------ Texto para analizar ------

Jesús Cacho
Cuentan que una gran bola de fuego surcó el cielo de Madrid la noche del miércoles al jueves como si se tratara de una más de las plagas de Egipto, las desgracias nunca vienen solas, que parecen haberse abatido sobre España y su capital en los últimos tiempos. Una roca procedente de un asteroide, reportan los expertos, que penetró en la atmósfera a 126.000 kilómetros hora dejando en su trayectoria detonaciones como fuegos artificiales de un fin del mundo. En el Madrid castizo el fenómeno no ha merecido siquiera un arqueo de cejas, sobrecogidos todos como estamos por la sucesión de desgracias que parecen haberse concitado sobre una ciudad y un país que ha perdido el rumbo. Madrid reventada por una explosión de gas que dejó cuatro muertos el mismo miércoles por la tarde. Madrid bloqueada por una gran nevada que la dejó paralizada durante casi doce días, entre la conducta mostrenca de unas Administraciones, las tres, la central, la autonómica y la local, ocupadas en echarse las culpas de un evento meteorológico que ha venido a poner en evidencia, como aquí escribía el lunes Álvaro Nieto, la falta de capacitación técnica, el déficit de gestión de una clase política formada mayoritariamente por abogados nunca enfrentados a la necesidad de gestionar algo imposible de constreñir en el carril de los códigos penal o mercantil.
Nada, sin embargo, comparable al desastre sanitario que nos aflige. 464 muertos el miércoles. 404 el jueves.
400 el viernes. Una cifra parecida el sábado. Muerte a raudales entre la indiferencia de un gentío que ha perdido sentido y sensibilidad para alarmarse ante las tragedias, por muy grandes que sean. Es como si todos los días dos grandes aviones se precipitaran desde las alturas con su interminable ristra de muertos.

------

Transcribe sin ningún cambio el fragmento del texto sobre las desgracias de Madrid que va desde "Nada, sin embargo, comparable" hasta "ristra de muertos.", ambos incluidos. El material que viene a continuación es independiente del texto.

------ Material de origen ------

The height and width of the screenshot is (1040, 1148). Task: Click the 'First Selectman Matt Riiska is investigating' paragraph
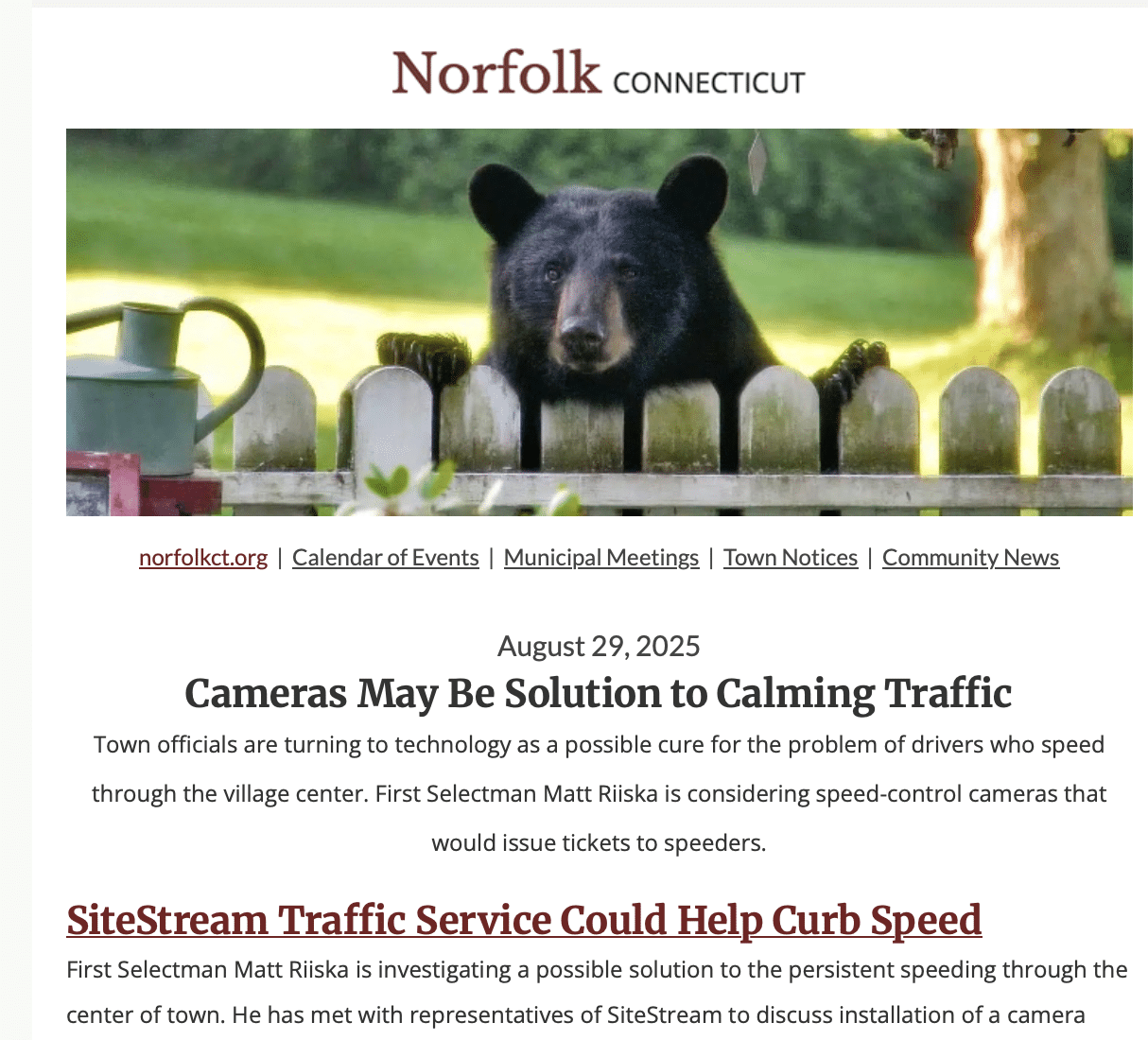click(597, 993)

------

Respuesta:
Nada, sin embargo, comparable al desastre sanitario que nos aflige. 464 muertos el miércoles. 404 el jueves.
400 el viernes. Una cifra parecida el sábado. Muerte a raudales entre la indiferencia de un gentío que ha perdido sentido y sensibilidad para alarmarse ante las tragedias, por muy grandes que sean. Es como si todos los días dos grandes aviones se precipitaran desde las alturas con su interminable ristra de muertos.